Later he learned that this was a back stairway built expressly for the students, whose society rooms were in the top of the building.
It seemed to him as if he had climbed higher than the top of the Washington monument when at last he found no steps in front of him, and the diabolical racket ceased as suddenly as it had begun.
He was told to rise, and he did so with a sigh of relief. He was then led two or three paces and ordered to sit down.
He did so, and felt that he was in something like a swing. There were chains at each side of him, holding the seat. He was told to grasp these chains tightly, and hang on, lest he be dropped the entire distance to the ground.

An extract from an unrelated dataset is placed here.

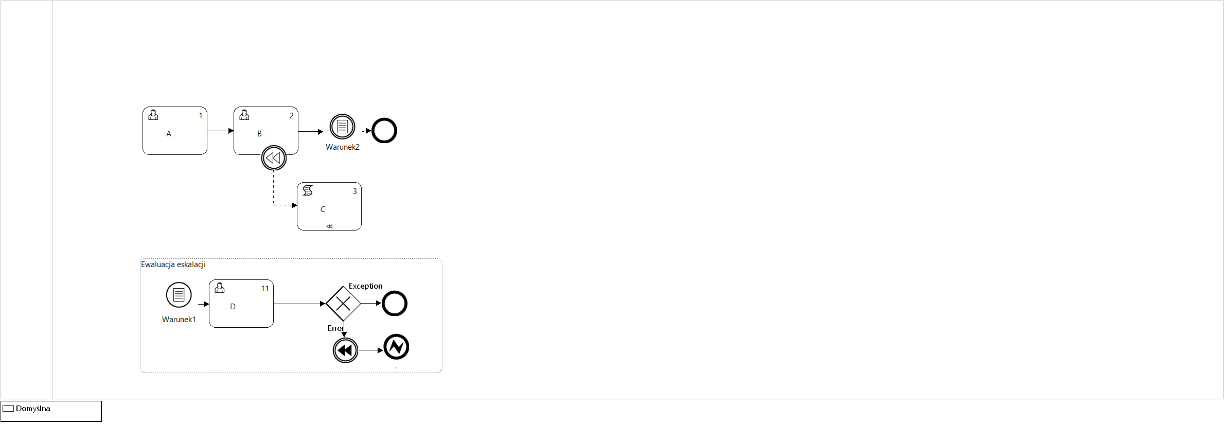Select the Domyślna lane legend box
The height and width of the screenshot is (424, 1226).
(51, 411)
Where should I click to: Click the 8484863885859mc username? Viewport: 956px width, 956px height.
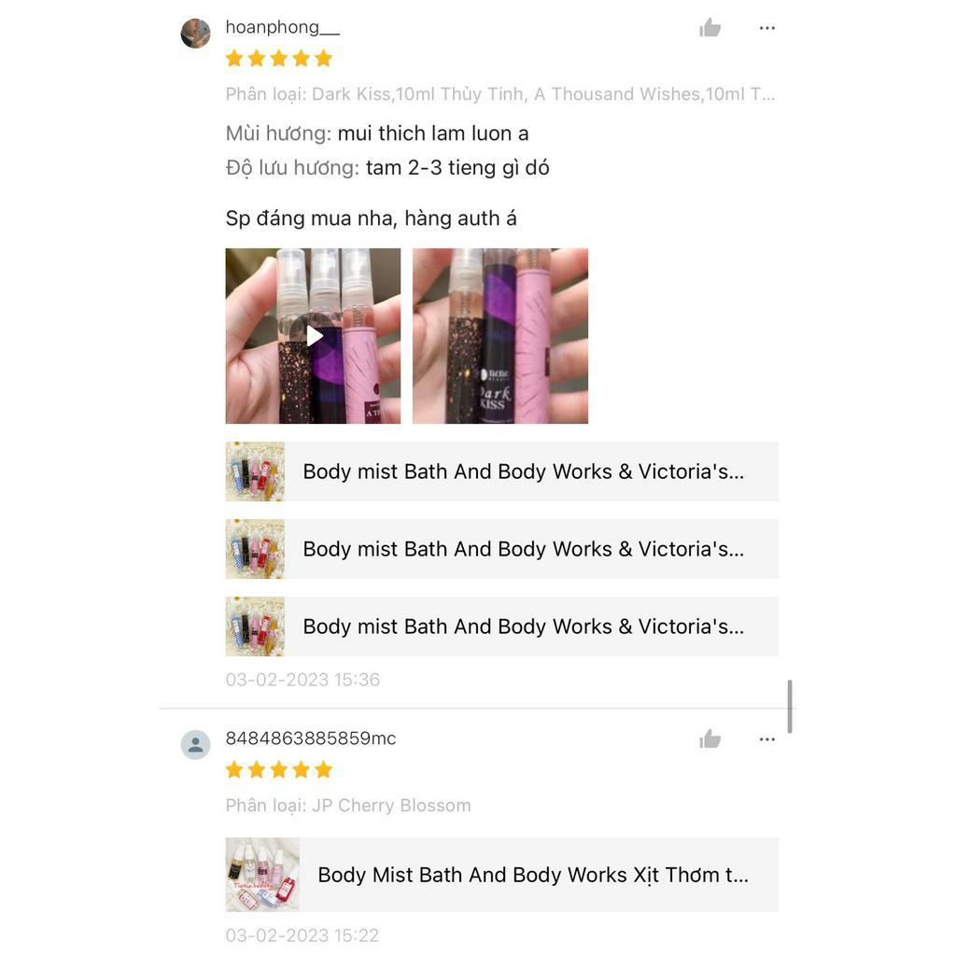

"That would be a pretty long fall," thought Frank, who at the moment really believed that there was a well beneath him that extended clear to the bottom of the building; so he gripped the chains and heard the voice of Baker crying:
"All ready, send him up."
"I'd like to know how much farther up I can go," thought Frank.
He heard the creaking of a windlass and knew that he was rising. As he went up his seat swung back and forth a little, making him feel all the more how important it was that he should hang on securely.
This journey was as long, and in one sense as trying as the climb upstairs had been. There was no noise in connection with it, except the constant creaking of the windlass.
Blindfolded as he was, it really seemed as if he had been hauled up at least a hundred feet when at last the creaking ceased and he was lifted from his seat.